SOARING fuel prices are hitting businesses all over south Essex, as the cost of petrol and diesel hits record highs.

Haulage firms, driving instructors and cab drivers have all said the rising price of crude oil is costing them dearly.

In Southend, taxi drivers are asking the council tomorrow for a seven per cent rise in fares - meaning a trip from the town centre to the hospital which now costs up to £6 could increase by nearly 50p.

Former chairman of the Southend Taxi Association, Paul Sutton, said the rising costs were hitting drivers hard and urged the council, which sets the fares, to help.

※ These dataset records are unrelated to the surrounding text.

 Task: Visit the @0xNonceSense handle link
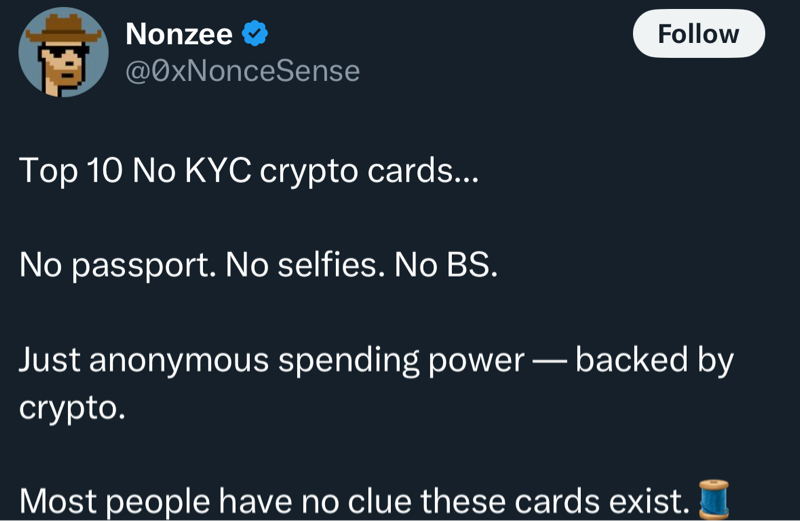point(242,71)
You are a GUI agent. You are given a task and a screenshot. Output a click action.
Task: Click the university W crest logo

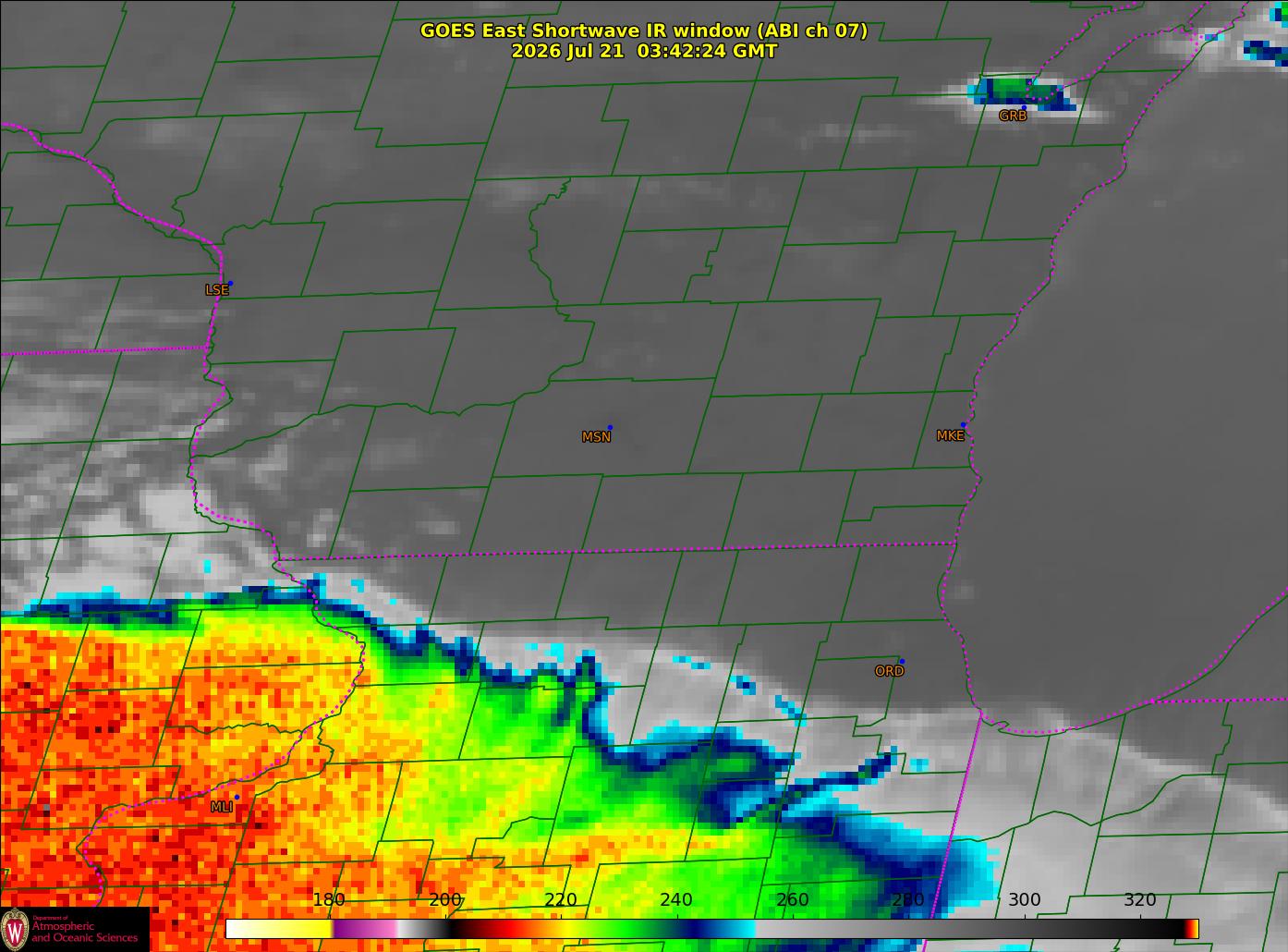[x=15, y=929]

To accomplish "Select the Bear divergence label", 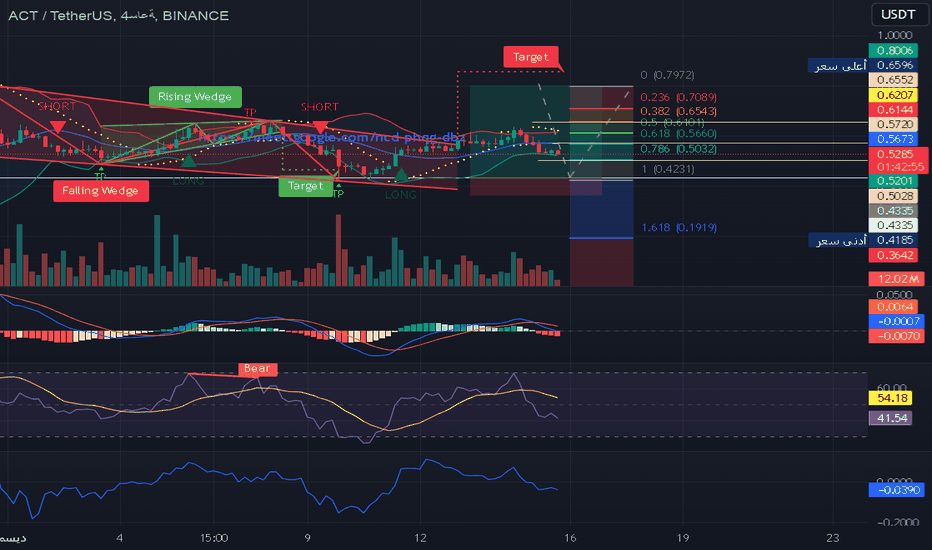I will coord(257,369).
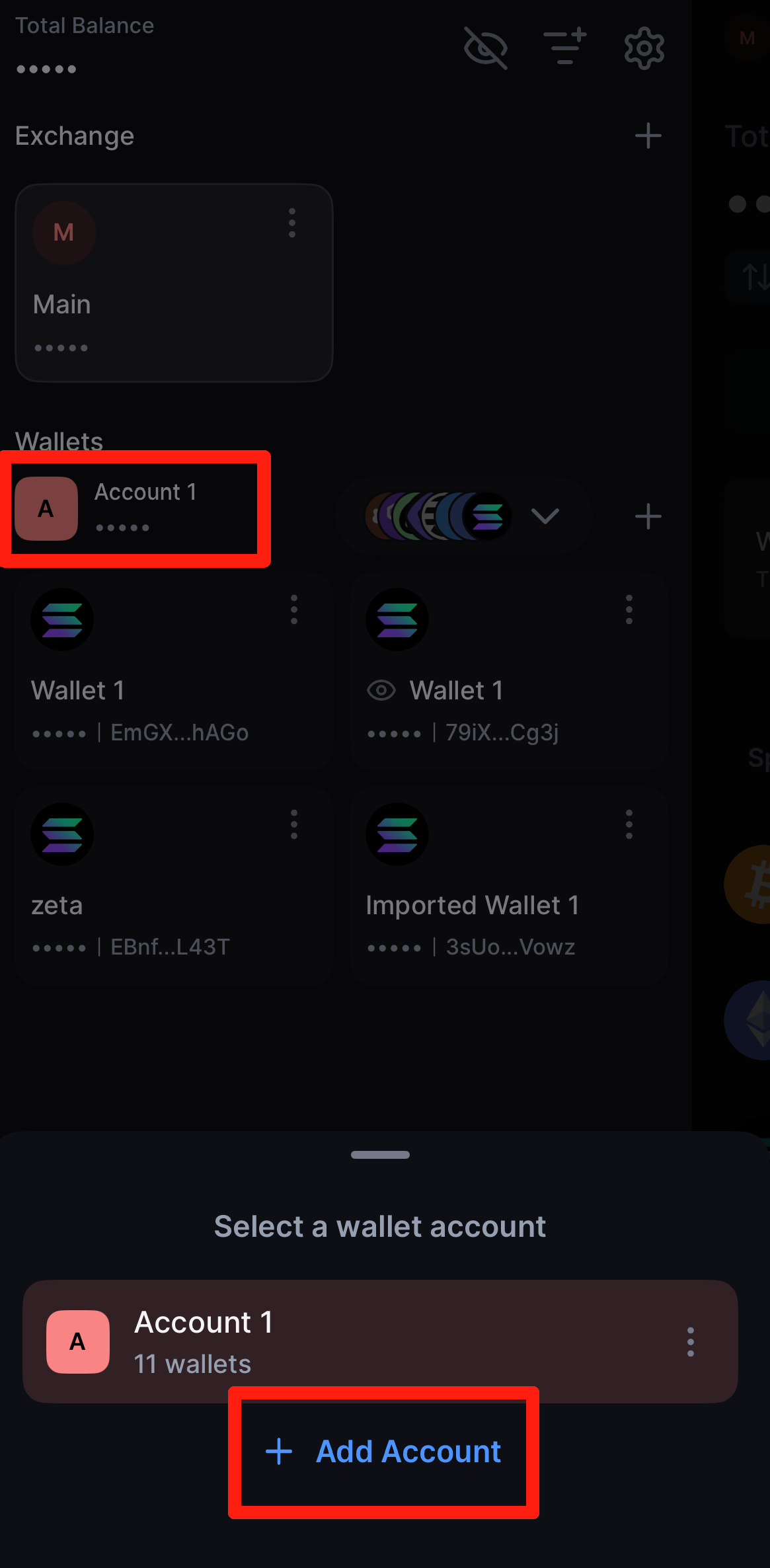Open options for Wallet 1 EmGX...hAGo
Viewport: 770px width, 1568px height.
click(x=294, y=609)
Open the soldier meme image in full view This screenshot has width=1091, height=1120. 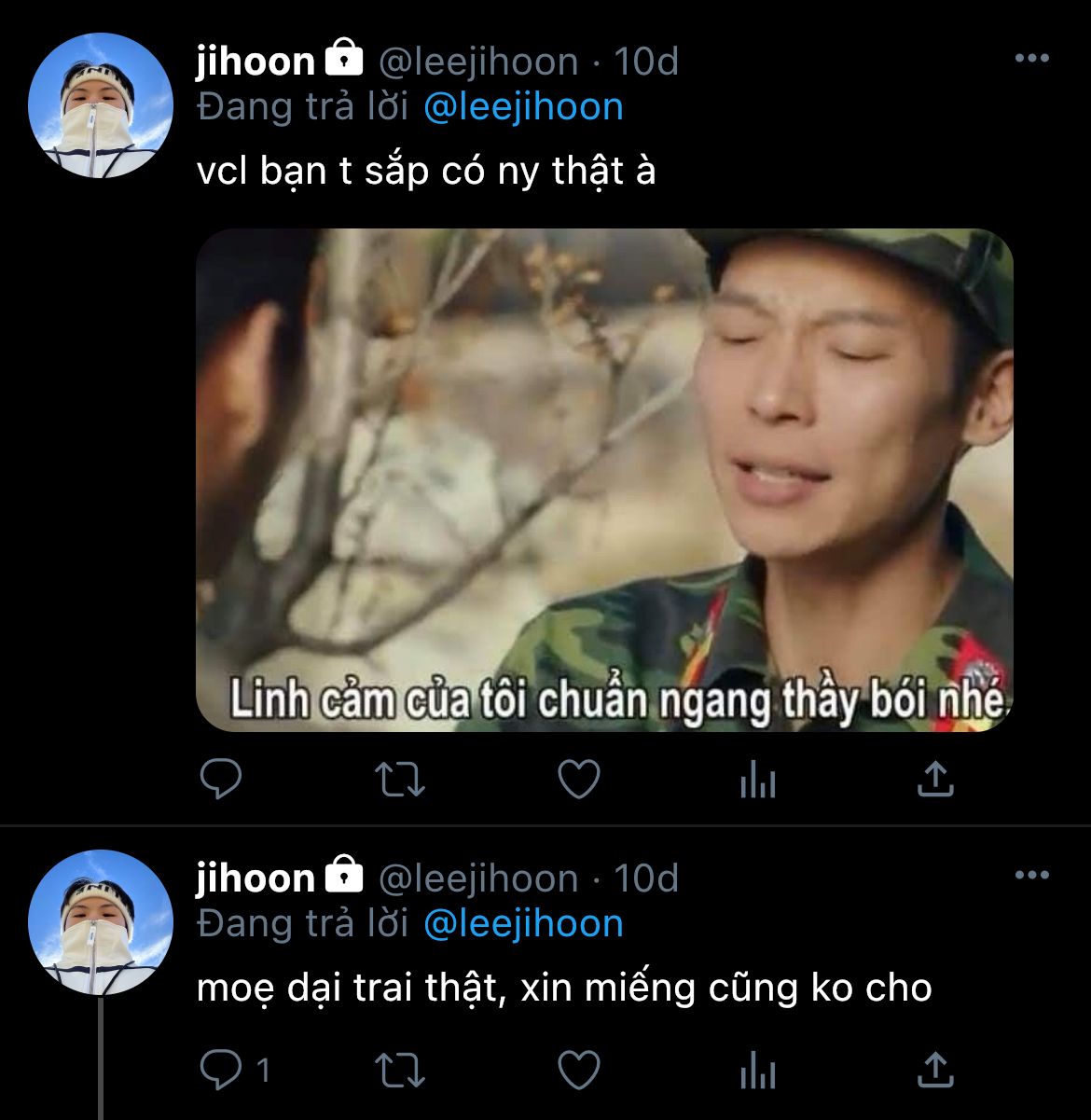pos(604,479)
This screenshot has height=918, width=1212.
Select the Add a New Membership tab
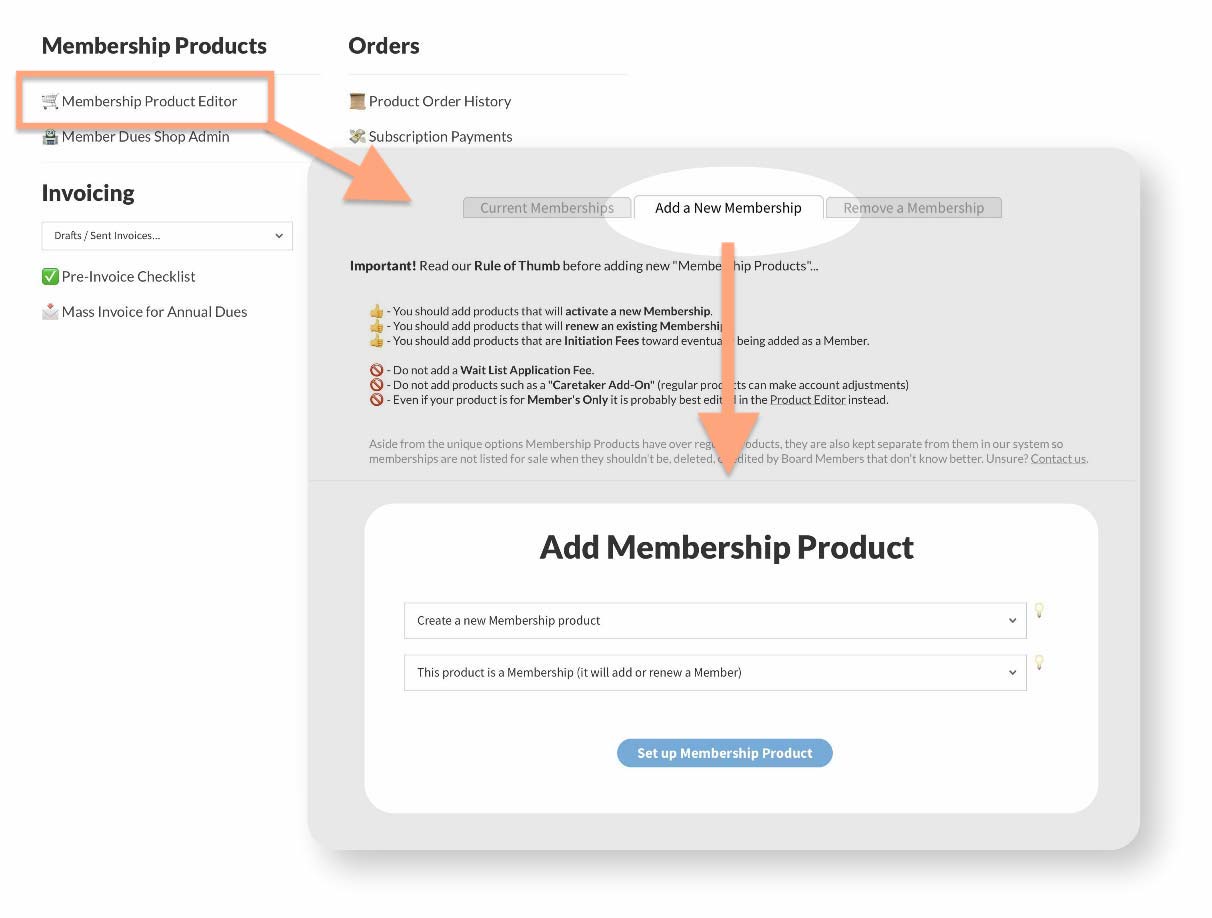728,208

The 57-year-old said: "When you consider taxi drivers are doing 40,000 to 50,000 miles a year any rise will soon add up. It is very difficult out here at the moment. Drivers were spending £10 to £15 a day and now they are spending £22 to £25."

He added that in a year a litre of diesel has gone from 89p to 116p - a rise of 27p.

In Basildon, taxi drivers are also asking the council for a price hike.

David Downton, 54, who is chairman of the Basildon Private Hire Association, said: "We are feeling the crunch. Fares will go up."

A driving instructor in Southend, who asked not to be named, said instructors were absorbing the costs and not passing them on to the customers.

He said: "Driving instructors are earning less and a lot are working for very little money."

Haulage firms are being hit. Bosses say that in one month the cost of a 22,000-litre tanker of diesel has risen from £22,000 to £25,000.

Clive Mullins, the director of haulage firm E&K Bentons in Stanford, said: "I am frightened to order more diesel because I don't know what the price increase will be next."